**Aim of the exercise:** Reproduce word for word the part of the lines below that opens with the line containing "Where should I click to: Expand" and closes with the line containing "This screenshot has height=850, width=1400.". Include both of those lines and nothing outside them.

**Stored records:**
++++++++++

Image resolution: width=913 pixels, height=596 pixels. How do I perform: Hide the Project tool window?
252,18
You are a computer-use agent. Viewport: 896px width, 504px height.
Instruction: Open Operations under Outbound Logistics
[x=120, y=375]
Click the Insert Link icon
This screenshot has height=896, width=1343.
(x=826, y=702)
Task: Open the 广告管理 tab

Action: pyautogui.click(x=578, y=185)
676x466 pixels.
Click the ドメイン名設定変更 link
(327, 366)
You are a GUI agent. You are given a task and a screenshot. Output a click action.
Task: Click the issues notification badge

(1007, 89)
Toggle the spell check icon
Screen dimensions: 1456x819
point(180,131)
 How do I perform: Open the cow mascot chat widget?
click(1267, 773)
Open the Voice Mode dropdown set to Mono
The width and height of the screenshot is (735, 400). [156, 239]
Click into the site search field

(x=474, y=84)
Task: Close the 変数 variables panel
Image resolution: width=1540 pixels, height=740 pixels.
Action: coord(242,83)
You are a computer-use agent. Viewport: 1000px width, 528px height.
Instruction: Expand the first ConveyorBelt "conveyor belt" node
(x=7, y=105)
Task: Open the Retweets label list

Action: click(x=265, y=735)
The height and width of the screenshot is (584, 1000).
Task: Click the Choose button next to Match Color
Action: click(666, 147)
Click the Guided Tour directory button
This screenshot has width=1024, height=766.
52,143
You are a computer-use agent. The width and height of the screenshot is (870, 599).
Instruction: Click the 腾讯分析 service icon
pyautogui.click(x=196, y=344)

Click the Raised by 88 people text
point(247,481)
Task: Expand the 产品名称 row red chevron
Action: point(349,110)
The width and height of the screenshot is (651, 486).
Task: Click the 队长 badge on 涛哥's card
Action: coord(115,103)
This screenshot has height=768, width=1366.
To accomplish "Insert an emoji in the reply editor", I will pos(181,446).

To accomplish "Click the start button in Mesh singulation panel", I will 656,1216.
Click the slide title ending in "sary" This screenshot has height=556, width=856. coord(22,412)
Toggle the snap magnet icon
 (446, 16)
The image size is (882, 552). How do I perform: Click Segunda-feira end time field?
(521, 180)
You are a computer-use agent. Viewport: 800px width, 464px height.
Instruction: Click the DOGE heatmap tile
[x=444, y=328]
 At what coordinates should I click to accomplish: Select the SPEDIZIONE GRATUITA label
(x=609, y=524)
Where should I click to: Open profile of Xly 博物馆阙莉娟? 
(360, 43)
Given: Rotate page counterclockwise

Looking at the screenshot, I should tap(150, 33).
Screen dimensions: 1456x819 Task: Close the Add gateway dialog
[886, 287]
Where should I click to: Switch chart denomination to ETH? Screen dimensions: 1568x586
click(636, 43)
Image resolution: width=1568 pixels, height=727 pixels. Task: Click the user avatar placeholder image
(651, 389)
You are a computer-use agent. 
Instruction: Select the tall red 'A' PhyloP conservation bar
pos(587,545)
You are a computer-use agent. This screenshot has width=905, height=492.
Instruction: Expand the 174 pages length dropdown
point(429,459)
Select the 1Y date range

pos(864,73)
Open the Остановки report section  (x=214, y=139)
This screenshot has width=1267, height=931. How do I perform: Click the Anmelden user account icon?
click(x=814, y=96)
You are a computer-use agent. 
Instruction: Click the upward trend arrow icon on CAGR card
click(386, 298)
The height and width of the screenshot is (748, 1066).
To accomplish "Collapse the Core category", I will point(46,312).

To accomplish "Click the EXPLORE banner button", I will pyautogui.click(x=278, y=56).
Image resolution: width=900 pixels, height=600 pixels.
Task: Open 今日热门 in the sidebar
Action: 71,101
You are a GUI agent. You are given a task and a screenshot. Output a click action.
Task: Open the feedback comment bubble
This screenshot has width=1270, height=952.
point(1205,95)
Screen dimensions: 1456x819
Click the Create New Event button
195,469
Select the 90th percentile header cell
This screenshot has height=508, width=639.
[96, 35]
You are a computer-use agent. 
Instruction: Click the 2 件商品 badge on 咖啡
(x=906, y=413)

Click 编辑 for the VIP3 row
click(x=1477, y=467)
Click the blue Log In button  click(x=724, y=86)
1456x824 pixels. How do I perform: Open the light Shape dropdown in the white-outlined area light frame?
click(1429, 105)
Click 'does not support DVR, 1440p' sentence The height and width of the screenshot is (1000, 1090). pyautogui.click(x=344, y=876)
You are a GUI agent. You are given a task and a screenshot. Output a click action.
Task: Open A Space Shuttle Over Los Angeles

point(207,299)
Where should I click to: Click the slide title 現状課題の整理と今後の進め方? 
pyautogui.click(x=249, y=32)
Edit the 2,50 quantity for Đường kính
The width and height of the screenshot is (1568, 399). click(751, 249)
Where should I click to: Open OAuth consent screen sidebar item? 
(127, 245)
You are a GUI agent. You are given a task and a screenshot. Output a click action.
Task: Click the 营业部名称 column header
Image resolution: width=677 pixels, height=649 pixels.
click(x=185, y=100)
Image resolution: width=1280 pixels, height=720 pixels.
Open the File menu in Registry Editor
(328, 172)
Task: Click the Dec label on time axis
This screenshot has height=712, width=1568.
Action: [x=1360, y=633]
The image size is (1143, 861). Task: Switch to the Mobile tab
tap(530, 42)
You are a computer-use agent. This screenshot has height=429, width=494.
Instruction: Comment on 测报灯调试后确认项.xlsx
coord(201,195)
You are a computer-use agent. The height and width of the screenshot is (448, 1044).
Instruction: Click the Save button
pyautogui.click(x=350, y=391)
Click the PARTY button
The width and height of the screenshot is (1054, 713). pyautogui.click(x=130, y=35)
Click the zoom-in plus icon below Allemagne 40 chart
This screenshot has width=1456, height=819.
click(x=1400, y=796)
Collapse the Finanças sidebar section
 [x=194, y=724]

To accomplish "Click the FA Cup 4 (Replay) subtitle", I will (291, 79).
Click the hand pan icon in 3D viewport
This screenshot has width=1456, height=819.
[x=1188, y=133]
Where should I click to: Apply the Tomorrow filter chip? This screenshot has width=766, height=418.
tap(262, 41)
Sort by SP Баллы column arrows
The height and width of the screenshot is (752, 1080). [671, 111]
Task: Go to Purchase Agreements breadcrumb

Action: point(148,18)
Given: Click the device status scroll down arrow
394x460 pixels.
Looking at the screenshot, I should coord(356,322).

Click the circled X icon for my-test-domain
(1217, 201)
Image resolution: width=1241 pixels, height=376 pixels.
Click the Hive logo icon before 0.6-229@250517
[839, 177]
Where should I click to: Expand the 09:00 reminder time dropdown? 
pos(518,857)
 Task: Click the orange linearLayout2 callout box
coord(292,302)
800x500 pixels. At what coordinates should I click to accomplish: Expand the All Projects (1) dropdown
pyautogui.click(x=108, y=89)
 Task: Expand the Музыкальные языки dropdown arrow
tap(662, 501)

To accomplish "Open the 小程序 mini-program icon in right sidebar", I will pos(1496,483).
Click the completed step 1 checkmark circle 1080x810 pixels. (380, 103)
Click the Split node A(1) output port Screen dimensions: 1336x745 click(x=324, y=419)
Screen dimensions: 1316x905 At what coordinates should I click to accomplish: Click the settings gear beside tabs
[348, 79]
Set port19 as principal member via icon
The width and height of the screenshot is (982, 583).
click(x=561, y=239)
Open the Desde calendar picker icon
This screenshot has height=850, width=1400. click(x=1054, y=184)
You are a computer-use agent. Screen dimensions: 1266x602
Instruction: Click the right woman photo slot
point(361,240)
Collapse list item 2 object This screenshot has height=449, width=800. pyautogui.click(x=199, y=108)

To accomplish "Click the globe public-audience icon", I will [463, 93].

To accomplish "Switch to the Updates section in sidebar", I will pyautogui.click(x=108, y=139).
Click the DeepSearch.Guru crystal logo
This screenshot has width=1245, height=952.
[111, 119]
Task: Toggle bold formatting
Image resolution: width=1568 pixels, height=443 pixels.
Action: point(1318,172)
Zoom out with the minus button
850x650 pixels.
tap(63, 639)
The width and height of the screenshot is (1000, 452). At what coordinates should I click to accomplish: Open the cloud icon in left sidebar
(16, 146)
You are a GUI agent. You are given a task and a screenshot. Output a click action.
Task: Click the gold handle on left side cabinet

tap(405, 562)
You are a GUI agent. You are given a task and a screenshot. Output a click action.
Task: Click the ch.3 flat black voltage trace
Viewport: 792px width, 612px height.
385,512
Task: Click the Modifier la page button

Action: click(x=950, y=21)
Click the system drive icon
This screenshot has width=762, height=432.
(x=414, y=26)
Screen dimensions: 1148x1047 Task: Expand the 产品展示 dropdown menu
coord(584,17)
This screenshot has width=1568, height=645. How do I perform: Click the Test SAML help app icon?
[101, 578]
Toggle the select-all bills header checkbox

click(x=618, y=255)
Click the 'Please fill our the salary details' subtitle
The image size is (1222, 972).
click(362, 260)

++++++++++

**Exercise answer:**
Where should I click to: Expand the 09:00 reminder time dropdown? 
pos(518,857)
 Task: Click the orange linearLayout2 callout box
coord(292,302)
800x500 pixels. At what coordinates should I click to accomplish: Expand the All Projects (1) dropdown
pyautogui.click(x=108, y=89)
 Task: Expand the Музыкальные языки dropdown arrow
tap(662, 501)

To accomplish "Open the 小程序 mini-program icon in right sidebar", I will pos(1496,483).
Click the completed step 1 checkmark circle 1080x810 pixels. (380, 103)
Click the Split node A(1) output port Screen dimensions: 1336x745 click(x=324, y=419)
Screen dimensions: 1316x905 At what coordinates should I click to accomplish: Click the settings gear beside tabs
[348, 79]
Set port19 as principal member via icon
The width and height of the screenshot is (982, 583).
click(x=561, y=239)
Open the Desde calendar picker icon
This screenshot has height=850, width=1400. click(x=1054, y=184)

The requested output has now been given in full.